* Supplied data:
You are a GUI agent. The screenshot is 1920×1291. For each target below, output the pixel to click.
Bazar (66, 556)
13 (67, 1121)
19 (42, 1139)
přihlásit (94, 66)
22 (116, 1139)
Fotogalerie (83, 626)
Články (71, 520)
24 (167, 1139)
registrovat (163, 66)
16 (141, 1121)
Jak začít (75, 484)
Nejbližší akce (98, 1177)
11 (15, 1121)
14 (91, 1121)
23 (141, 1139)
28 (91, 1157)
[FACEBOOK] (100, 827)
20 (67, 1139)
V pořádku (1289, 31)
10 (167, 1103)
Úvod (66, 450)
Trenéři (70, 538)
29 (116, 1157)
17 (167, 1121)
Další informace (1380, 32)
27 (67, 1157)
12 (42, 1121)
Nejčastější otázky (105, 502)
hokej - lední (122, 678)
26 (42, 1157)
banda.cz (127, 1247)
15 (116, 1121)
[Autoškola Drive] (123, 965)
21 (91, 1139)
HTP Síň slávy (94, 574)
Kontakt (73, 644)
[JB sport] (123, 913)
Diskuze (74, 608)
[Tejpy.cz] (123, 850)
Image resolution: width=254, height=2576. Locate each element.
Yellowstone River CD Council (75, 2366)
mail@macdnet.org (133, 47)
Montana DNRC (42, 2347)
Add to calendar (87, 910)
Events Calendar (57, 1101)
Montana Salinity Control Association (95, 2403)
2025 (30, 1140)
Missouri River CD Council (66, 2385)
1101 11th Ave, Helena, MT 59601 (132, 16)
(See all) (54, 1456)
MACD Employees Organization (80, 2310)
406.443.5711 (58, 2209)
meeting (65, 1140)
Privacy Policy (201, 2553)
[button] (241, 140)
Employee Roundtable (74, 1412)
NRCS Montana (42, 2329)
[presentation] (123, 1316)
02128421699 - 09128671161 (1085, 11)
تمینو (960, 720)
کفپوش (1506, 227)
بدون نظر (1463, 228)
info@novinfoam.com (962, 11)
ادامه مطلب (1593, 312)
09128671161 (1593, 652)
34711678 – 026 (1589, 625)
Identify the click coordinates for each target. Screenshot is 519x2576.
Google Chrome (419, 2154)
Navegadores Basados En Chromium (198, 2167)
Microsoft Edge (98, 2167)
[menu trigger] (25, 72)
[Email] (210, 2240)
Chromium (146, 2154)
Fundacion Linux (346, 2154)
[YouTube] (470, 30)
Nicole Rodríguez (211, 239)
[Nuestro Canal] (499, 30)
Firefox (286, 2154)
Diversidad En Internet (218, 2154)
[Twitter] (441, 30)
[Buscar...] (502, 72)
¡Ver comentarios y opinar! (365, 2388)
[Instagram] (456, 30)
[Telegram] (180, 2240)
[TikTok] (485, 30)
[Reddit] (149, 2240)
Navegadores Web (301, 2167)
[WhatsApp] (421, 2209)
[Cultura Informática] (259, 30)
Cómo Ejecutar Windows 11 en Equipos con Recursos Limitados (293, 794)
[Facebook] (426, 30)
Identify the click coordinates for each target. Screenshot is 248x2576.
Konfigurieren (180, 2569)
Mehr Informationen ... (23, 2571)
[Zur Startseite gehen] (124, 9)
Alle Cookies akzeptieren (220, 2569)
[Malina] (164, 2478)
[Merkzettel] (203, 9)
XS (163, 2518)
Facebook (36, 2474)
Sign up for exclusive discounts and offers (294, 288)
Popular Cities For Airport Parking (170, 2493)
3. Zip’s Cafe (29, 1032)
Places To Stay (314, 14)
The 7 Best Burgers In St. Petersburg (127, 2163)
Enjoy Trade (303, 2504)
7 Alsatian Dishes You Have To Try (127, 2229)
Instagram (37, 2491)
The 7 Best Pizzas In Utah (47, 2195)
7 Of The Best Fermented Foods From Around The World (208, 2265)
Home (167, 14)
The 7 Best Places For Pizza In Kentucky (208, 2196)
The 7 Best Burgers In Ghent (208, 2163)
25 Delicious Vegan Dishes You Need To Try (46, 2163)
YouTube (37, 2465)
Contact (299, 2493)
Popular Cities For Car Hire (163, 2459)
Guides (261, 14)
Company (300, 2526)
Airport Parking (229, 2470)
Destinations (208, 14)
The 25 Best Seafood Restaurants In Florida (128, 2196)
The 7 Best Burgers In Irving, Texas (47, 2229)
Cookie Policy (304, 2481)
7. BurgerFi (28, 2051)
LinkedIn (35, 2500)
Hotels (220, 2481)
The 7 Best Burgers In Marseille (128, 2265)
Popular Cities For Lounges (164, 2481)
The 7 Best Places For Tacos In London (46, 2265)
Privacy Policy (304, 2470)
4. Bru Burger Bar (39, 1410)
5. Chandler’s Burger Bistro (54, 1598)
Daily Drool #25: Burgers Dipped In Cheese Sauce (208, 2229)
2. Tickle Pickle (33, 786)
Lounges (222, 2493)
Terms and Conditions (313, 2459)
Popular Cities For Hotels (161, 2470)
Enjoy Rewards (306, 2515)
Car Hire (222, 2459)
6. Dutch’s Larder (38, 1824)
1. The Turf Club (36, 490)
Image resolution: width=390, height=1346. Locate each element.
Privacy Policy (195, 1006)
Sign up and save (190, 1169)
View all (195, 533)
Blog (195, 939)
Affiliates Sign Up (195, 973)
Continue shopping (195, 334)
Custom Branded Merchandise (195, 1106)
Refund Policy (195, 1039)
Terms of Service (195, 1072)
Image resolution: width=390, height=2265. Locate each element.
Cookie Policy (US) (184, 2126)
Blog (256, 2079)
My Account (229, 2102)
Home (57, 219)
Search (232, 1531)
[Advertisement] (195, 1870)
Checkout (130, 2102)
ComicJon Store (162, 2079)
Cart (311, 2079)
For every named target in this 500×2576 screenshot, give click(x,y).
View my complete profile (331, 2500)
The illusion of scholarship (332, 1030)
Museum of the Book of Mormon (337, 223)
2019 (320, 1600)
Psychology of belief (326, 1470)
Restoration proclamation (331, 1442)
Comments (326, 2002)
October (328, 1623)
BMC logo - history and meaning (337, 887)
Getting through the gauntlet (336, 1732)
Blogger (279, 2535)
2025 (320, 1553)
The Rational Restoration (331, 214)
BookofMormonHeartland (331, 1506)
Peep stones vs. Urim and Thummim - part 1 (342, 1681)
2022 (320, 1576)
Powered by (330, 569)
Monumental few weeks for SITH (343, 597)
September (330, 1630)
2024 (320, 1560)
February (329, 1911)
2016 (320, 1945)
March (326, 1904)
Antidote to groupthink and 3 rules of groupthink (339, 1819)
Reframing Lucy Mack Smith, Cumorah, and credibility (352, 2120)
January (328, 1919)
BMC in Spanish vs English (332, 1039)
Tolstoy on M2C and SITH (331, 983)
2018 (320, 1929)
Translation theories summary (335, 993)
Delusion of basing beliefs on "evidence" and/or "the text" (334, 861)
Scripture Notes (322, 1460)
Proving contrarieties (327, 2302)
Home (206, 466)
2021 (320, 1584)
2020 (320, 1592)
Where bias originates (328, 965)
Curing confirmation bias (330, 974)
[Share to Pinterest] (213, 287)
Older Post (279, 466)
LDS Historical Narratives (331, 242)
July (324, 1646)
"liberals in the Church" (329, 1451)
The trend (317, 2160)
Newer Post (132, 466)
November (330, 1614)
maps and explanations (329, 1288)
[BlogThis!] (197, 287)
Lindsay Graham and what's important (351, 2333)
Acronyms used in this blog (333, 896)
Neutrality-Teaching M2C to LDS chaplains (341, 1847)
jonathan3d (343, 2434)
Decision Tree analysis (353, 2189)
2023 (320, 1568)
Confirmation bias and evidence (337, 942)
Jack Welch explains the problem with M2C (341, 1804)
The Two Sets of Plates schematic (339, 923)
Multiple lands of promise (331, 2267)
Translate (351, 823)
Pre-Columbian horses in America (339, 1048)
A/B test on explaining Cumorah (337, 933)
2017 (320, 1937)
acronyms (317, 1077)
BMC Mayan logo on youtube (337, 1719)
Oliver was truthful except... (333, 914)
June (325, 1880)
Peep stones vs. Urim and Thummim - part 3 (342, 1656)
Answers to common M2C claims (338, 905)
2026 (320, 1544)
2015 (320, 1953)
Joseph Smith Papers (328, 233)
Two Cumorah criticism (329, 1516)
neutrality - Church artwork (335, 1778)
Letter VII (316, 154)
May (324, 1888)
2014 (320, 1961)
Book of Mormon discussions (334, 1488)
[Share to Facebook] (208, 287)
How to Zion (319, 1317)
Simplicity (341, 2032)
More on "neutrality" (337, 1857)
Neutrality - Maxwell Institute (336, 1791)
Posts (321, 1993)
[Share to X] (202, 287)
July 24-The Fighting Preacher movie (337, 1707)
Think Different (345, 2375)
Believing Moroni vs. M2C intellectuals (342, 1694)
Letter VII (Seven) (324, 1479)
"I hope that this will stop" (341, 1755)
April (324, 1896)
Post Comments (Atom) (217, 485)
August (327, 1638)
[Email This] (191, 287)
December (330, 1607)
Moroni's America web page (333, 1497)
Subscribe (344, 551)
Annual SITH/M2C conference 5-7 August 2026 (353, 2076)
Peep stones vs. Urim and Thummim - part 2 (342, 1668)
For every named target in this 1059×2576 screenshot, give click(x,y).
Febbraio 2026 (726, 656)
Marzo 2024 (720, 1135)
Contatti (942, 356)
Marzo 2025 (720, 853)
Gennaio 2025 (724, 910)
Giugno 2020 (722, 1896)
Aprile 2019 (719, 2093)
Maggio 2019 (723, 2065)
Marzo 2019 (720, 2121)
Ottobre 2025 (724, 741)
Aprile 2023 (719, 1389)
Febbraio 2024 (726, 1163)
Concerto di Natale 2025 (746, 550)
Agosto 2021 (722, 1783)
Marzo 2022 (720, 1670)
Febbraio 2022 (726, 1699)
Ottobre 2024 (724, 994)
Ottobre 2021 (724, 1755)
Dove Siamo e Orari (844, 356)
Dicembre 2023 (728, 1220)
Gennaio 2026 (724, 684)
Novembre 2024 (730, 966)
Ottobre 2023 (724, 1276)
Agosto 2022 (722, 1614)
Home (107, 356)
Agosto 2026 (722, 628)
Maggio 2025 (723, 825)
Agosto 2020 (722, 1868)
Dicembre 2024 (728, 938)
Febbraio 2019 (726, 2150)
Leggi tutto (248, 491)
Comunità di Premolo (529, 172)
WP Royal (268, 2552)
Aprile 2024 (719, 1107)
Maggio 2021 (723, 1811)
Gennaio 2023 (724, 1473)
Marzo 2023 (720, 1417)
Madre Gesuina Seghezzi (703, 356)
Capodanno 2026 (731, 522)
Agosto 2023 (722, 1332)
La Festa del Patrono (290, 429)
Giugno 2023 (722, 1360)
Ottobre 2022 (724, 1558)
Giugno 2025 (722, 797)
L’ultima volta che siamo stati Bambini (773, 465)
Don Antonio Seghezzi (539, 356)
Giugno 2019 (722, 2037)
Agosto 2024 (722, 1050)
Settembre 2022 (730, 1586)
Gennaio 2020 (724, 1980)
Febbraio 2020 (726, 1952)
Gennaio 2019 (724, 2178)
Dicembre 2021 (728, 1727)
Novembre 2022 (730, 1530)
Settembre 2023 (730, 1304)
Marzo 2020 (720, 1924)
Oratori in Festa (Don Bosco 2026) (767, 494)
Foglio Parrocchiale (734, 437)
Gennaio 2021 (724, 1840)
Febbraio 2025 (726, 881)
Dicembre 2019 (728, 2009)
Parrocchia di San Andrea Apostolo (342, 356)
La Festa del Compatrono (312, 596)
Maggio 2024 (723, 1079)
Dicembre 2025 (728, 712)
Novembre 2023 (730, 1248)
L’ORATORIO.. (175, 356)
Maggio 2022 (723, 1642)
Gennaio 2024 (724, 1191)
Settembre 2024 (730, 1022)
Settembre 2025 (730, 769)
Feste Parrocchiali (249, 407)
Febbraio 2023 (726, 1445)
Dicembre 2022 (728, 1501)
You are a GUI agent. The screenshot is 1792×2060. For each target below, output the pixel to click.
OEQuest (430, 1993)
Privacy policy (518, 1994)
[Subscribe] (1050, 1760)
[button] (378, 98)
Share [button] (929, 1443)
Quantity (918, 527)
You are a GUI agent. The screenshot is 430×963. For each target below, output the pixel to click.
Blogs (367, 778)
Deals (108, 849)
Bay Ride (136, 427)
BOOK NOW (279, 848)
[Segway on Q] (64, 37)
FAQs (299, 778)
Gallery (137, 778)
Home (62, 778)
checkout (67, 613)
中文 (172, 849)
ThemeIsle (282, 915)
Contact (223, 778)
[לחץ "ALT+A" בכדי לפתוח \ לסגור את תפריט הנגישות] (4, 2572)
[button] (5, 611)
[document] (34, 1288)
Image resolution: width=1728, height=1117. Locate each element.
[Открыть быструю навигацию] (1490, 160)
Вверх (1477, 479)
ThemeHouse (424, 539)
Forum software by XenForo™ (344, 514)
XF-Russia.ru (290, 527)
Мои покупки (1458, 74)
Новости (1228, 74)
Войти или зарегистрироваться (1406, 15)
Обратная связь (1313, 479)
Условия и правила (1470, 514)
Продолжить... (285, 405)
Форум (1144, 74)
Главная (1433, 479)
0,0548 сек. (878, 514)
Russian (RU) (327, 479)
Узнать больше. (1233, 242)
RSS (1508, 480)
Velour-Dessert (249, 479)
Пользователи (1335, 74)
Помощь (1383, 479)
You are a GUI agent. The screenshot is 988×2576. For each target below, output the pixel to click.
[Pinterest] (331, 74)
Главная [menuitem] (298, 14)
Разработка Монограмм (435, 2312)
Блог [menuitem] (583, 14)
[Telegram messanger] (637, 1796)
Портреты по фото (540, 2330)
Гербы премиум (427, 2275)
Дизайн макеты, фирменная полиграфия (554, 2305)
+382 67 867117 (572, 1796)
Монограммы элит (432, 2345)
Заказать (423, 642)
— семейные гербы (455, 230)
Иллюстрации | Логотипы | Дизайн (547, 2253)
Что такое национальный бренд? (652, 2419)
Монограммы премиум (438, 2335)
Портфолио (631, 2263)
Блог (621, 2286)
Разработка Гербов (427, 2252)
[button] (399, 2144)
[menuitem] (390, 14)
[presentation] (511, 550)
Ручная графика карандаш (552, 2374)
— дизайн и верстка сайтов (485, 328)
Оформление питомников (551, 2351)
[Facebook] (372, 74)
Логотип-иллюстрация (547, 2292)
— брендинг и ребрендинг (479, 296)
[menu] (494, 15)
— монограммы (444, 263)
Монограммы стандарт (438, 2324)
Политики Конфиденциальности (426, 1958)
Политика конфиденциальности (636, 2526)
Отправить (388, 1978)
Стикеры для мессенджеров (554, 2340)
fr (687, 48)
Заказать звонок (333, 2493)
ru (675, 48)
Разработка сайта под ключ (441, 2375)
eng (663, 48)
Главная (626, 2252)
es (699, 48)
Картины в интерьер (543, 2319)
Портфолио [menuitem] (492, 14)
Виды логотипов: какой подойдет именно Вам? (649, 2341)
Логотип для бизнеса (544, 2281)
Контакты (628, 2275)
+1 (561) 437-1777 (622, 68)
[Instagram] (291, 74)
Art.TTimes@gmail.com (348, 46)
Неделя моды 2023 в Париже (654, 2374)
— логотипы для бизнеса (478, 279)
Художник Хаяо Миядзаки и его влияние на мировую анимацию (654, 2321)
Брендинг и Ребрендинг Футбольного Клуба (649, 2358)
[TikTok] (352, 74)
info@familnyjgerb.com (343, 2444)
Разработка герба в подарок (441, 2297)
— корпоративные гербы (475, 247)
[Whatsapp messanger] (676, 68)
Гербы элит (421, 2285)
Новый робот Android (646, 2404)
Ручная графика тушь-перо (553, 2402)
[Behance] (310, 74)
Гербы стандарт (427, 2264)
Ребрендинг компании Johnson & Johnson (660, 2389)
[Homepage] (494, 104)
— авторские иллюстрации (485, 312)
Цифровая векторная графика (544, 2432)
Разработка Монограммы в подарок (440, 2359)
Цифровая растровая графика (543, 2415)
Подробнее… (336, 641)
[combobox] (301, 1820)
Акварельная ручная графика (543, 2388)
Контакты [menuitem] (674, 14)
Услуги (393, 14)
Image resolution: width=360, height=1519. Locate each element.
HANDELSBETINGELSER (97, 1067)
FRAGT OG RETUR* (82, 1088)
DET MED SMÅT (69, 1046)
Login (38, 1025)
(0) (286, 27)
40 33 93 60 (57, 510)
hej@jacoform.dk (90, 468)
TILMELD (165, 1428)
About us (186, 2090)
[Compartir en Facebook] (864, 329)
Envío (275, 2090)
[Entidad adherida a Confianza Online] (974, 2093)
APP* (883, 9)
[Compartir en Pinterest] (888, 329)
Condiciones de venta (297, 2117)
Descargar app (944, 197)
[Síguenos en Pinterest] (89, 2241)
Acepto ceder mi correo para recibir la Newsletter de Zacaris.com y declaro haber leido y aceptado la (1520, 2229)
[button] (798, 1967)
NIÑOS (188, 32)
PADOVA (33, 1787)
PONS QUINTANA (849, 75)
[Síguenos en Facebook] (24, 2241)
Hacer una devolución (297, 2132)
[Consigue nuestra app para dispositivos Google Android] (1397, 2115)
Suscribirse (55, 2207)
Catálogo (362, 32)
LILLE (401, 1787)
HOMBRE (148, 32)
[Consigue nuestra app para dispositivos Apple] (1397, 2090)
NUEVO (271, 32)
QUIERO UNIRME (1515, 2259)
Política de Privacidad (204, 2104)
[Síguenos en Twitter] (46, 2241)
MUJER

* Task objective: Copy every line of the records above that contains "Peep".

* Task solution:
Peep stones vs. Urim and Thummim - part 1 (342, 1681)
Peep stones vs. Urim and Thummim - part 3 (342, 1656)
Peep stones vs. Urim and Thummim - part 2 (342, 1668)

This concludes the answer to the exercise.